Please echo every line from the one containing "You are a GUI" through the one containing "click(130, 297)", leaving the pictures out of your answer.
* Begin Data provided *
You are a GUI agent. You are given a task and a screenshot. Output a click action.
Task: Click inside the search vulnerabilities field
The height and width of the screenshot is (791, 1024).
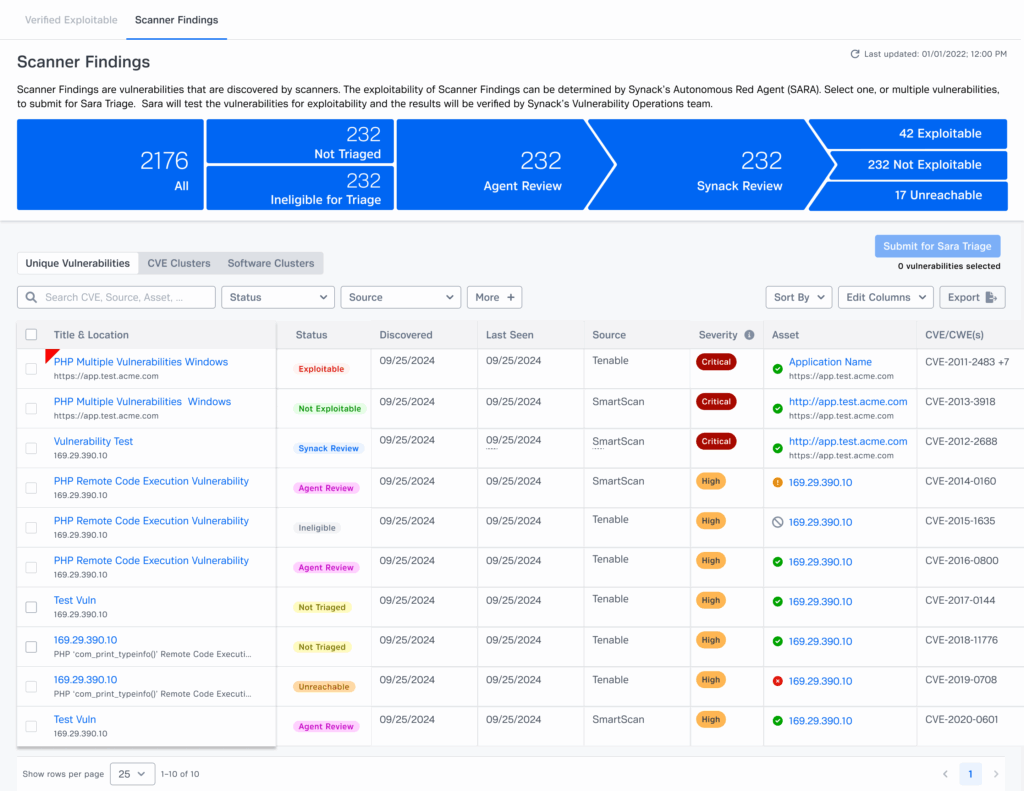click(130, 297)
* End Data provided *
* Begin Data provided *
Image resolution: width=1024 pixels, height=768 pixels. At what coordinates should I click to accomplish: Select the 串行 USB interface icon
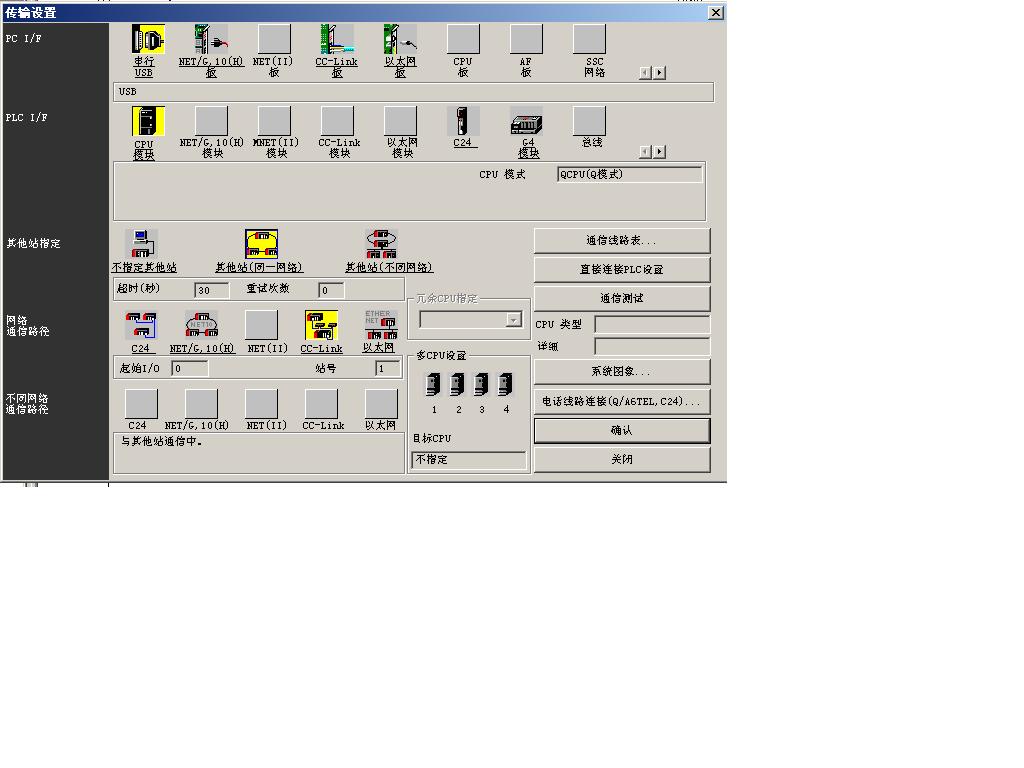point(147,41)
* End Data provided *
■ Completed exercise:
You are a GUI agent. You are given a task and a screenshot. Output a click action.
Task: Click inside the search vulnerabilities field
The height and width of the screenshot is (791, 1024).
click(130, 297)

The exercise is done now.